Cholestin may be a cost-saving option for patients who require lipid-lowering medication but who are unable to afford the more expensive, commercially available medications. Although no adverse effects have been reported with the use of cholestin, it would be prudent to monitor liver function as well as creatine kinase just as would be done when administering commercially available statins.
Fenugreek, a legume sold as a dried seed, is native to Asia and southeastern Europe. It contains fiber and active steroid saponins that have been documented as having a hypoglycemic effect in mild cases of type 2 diabetes (formerly known as non–insulin-dependent diabetes).28 The lipid-lowering potential of this product has also been proved in rats, dogs and humans.29,30
A recent study28 of patients with coronary artery disease and type 2 diabetes showed a decrease in levels of total cholesterol and triglycerides with use of fenugreek. A 1990 double-blind, placebo-controlled study31 of 10 patients with type 1 diabetes (formerly known as insulin-dependent diabetes) also showed a significant decrease in levels of total cholesterol, LDL and very-low-density lipoprotein (VLDL) in the patients receiving fenugreek. It is still too early to fully evaluate the lipid-lowering effects of this product, but some modest improvement is apparent. Well-designed clinical trials should be undertaken in the future.
GUGULIPID (GUGGUL GUM)
Gugulipid (guggul gum) is widely used in India for the treatment of hypercholesterolemia. Two placebo-controlled studies32,33 have been published in India. In one multi-center trial34 with 205 subjects, gugulipid was found to reduce total cholesterol levels by 22 percent and triglyceride levels by 25 percent, compared with placebo, in 70 percent of patients. In the other study of 61 patients, gugulipid was found to decrease cholesterol levels by 11 percent, LDL levels by 12 percent and triglyceride levels by 12 percent.

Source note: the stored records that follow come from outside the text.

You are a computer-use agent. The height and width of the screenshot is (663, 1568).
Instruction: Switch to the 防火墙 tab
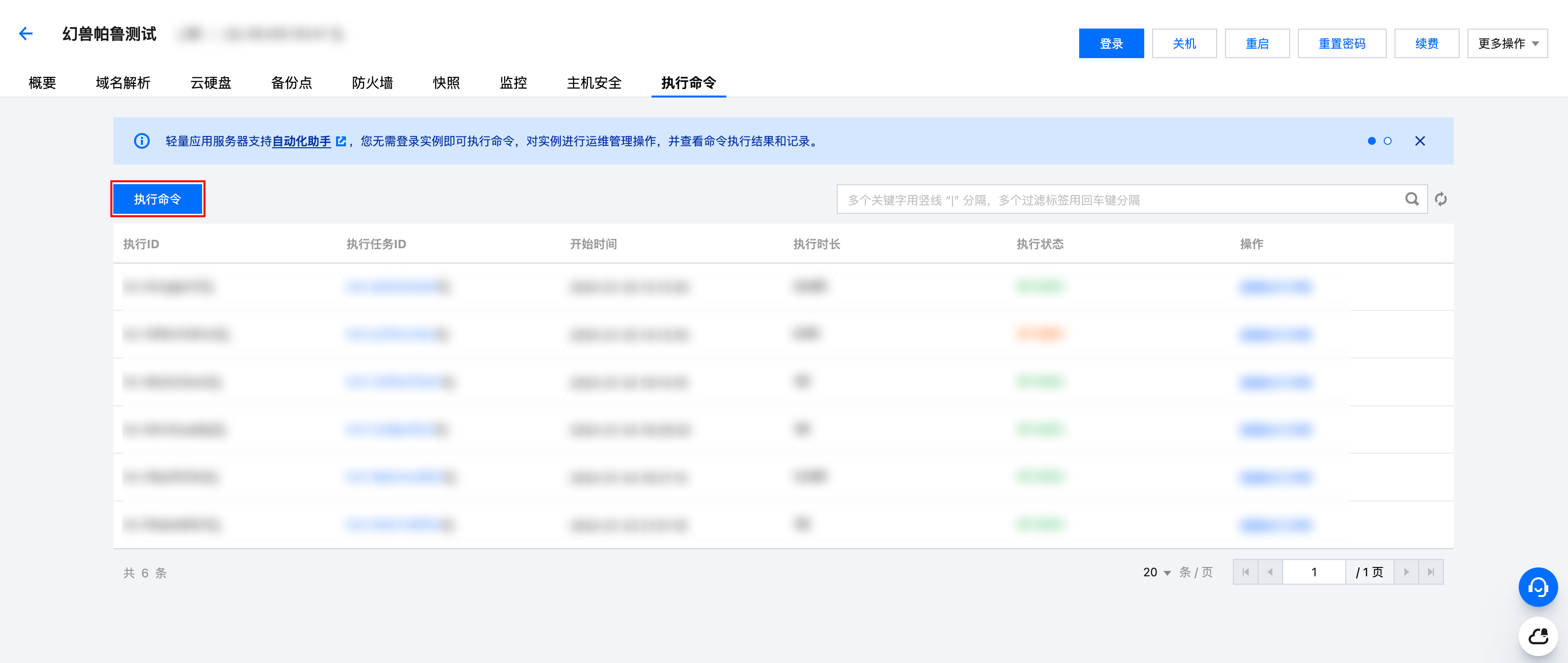click(372, 83)
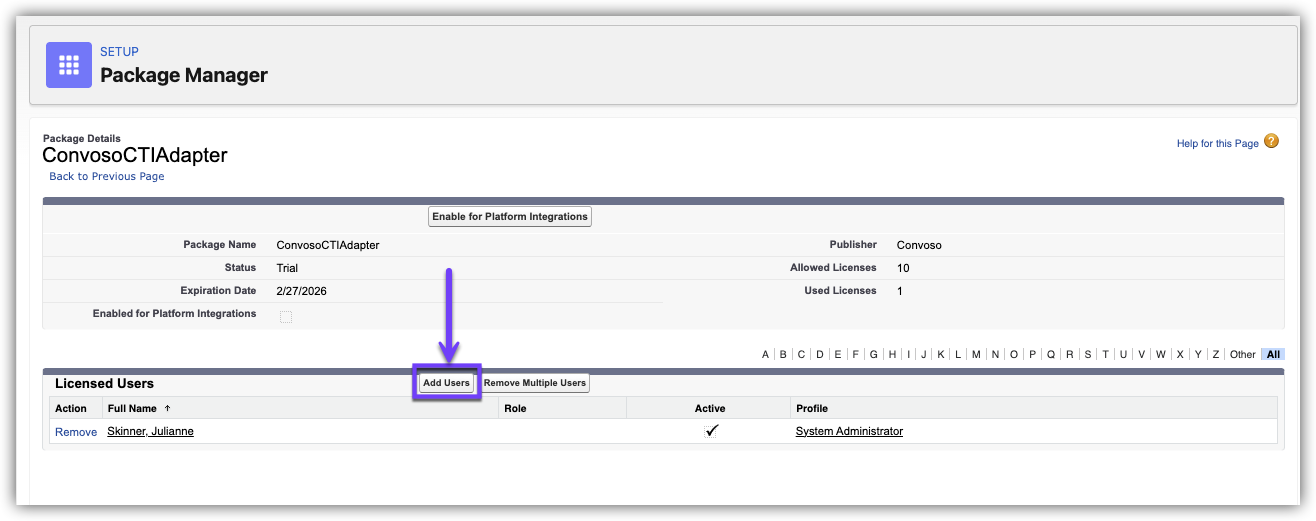Screen dimensions: 1316x521
Task: Filter licensed users by letter S
Action: (x=1087, y=354)
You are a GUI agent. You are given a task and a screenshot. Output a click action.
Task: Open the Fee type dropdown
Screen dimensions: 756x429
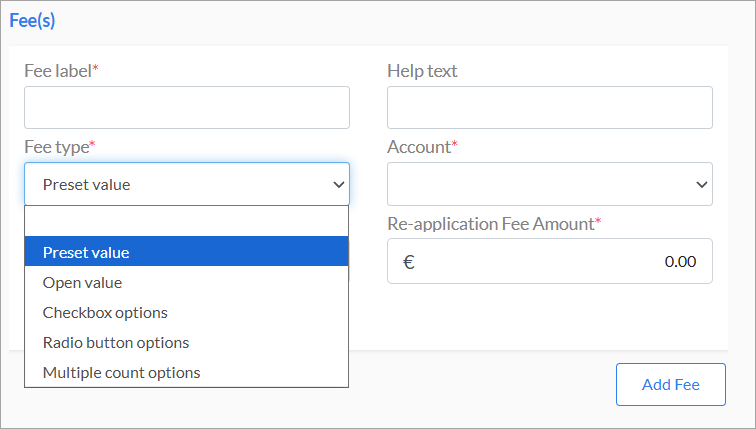pos(187,184)
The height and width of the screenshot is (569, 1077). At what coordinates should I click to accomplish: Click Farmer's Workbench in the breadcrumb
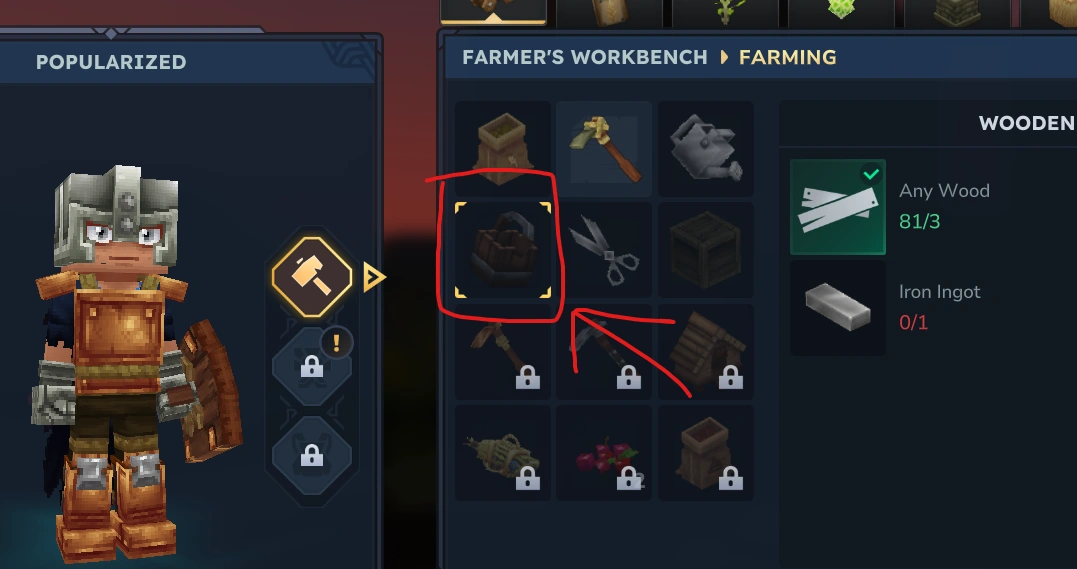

In each of these studies, side effects in the subjects receiving gugulipid were no different from those of the subjects receiving placebo, and the cost of gugulipid was markedly lower than that of the available statin drugs. The suggested dosage is the equivalent of 75 mg of guggulsterone per day.
In conclusion, although there were problems with the studies (e.g., short-term nature, no correlation with cardiovascular morbidity and mortality, data gathered from less than 200 patients), preliminary results indicate the need for further studies.